Lymphedema After Breast Cancer: Prevention, Symptoms and Management
One in eight women in the U.S. (about 12.4 percent) will develop breast cancer during their lives, as well as a one in one thousand men. Breast cancer has a good prognosis if caught early before the malignant cells spread, and a combination of surgery, chemotherapy, medication and/or hormone therapy is often successful in treating it.
However, the treatment is not without side effects, and one of the most common byproducts of treating breast cancer is lymphedema, which occurs when one limb or area of the body swells. Below, we explain why breast cancer treatment can cause lymphedema, discuss symptoms and warning signs, offer prevention tips and finally cover management and treatment options if you already have lymphedema.
Lymphedema occurs when a blockage in the lymphatic system causes a backup of lymph (aka lymphatic fluid) and therefore, swelling in a particular area of the body.

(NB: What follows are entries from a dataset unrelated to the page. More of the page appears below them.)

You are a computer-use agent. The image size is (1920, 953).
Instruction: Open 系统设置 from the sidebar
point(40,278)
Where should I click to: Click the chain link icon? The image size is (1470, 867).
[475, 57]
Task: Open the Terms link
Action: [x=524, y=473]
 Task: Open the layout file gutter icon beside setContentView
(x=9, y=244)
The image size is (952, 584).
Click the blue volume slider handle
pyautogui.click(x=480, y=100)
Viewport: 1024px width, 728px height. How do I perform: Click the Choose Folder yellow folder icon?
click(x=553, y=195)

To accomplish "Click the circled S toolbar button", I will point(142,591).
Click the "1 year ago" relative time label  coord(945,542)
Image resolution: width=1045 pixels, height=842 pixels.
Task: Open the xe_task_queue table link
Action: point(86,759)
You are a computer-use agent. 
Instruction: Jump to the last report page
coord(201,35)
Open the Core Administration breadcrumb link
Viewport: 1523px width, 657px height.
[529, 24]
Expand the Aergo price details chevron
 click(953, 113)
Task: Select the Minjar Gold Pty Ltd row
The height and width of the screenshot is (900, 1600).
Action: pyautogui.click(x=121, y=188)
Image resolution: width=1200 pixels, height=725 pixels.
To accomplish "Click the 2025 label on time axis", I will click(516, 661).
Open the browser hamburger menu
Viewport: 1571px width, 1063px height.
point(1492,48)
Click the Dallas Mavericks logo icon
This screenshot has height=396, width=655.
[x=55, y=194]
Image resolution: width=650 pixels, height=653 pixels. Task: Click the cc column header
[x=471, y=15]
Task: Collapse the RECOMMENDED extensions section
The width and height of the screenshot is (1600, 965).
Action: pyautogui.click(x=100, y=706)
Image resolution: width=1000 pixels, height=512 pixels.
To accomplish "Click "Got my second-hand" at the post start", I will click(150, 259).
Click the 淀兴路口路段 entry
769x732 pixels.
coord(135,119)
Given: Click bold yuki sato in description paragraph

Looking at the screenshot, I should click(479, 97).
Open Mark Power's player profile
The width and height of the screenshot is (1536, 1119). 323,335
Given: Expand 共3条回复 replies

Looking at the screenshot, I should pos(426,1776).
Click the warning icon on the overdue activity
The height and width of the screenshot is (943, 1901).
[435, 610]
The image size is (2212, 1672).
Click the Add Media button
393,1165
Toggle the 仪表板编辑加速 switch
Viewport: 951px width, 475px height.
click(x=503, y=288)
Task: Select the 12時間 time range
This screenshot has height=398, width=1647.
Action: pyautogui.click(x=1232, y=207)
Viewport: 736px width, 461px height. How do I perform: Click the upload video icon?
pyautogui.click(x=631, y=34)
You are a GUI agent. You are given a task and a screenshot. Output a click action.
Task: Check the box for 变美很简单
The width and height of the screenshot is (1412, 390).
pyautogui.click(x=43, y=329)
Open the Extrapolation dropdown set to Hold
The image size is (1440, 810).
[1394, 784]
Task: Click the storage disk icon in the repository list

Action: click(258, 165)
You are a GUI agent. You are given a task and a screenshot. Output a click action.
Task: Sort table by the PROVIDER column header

Treating breast cancer may result in lymphedema for several reasons. Lymph nodes and vessels are sometimes removed to slow or stop the spread of cancer, which can cause the lymph system to function differently, resulting in lymphedema. Chemotherapy can also cause the lymphatic system to malfunction if the radiation destroys nearby lymphatic tissue in addition to targeting the cancer. Any infection that interferes with the flow of lymph can cause swelling, and a tumor itself can result in lymphedema if it’s blocking part of the lymph system.
Lymphedema may appear right after surgery or chemotherapy, or it may not manifest until months or years later. You should tell your doctor right away if you notice swelling after surgery or treatment, just in case it’s caused by something more severe than lymphedema, such as a blood clot or infection.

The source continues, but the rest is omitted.